▶ _What to do_
Can you render the material as a JSON list of strings, with one string per line and blank lines omitted, covering everything from its start down to the line containing "click(x=1339, y=292)"?

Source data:
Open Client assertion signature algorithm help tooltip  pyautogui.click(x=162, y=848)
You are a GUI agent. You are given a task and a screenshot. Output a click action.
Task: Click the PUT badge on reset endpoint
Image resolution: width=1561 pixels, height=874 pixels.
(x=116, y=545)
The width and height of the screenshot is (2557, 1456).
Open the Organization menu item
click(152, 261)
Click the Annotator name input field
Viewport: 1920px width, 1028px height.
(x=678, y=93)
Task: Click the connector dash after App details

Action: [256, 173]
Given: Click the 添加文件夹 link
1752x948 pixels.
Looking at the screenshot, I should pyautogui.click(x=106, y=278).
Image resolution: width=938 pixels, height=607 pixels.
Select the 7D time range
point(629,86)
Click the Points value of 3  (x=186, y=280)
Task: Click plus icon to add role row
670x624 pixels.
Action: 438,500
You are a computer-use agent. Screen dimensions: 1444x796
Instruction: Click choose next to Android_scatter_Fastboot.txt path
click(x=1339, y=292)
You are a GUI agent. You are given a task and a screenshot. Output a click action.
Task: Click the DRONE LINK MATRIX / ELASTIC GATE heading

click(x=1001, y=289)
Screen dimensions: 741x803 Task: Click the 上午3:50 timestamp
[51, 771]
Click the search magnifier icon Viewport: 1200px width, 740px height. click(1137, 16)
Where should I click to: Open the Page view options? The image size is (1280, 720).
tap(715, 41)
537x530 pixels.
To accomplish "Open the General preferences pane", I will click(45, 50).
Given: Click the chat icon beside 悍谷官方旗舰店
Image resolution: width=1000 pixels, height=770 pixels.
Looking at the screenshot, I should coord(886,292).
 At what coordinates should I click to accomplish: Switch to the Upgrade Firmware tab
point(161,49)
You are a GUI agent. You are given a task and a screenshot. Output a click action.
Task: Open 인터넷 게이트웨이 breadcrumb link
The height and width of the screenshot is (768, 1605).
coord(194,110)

▶ _Task solution_
[
  "Open Client assertion signature algorithm help tooltip  pyautogui.click(x=162, y=848)",
  "You are a GUI agent. You are given a task and a screenshot. Output a click action.",
  "Task: Click the PUT badge on reset endpoint",
  "Image resolution: width=1561 pixels, height=874 pixels.",
  "(x=116, y=545)",
  "The width and height of the screenshot is (2557, 1456).",
  "Open the Organization menu item",
  "click(152, 261)",
  "Click the Annotator name input field",
  "Viewport: 1920px width, 1028px height.",
  "(x=678, y=93)",
  "Task: Click the connector dash after App details",
  "Action: [256, 173]",
  "Given: Click the 添加文件夹 link",
  "1752x948 pixels.",
  "Looking at the screenshot, I should pyautogui.click(x=106, y=278).",
  "Image resolution: width=938 pixels, height=607 pixels.",
  "Select the 7D time range",
  "point(629,86)",
  "Click the Points value of 3  (x=186, y=280)",
  "Task: Click plus icon to add role row",
  "670x624 pixels.",
  "Action: 438,500",
  "You are a computer-use agent. Screen dimensions: 1444x796",
  "Instruction: Click choose next to Android_scatter_Fastboot.txt path",
  "click(x=1339, y=292)"
]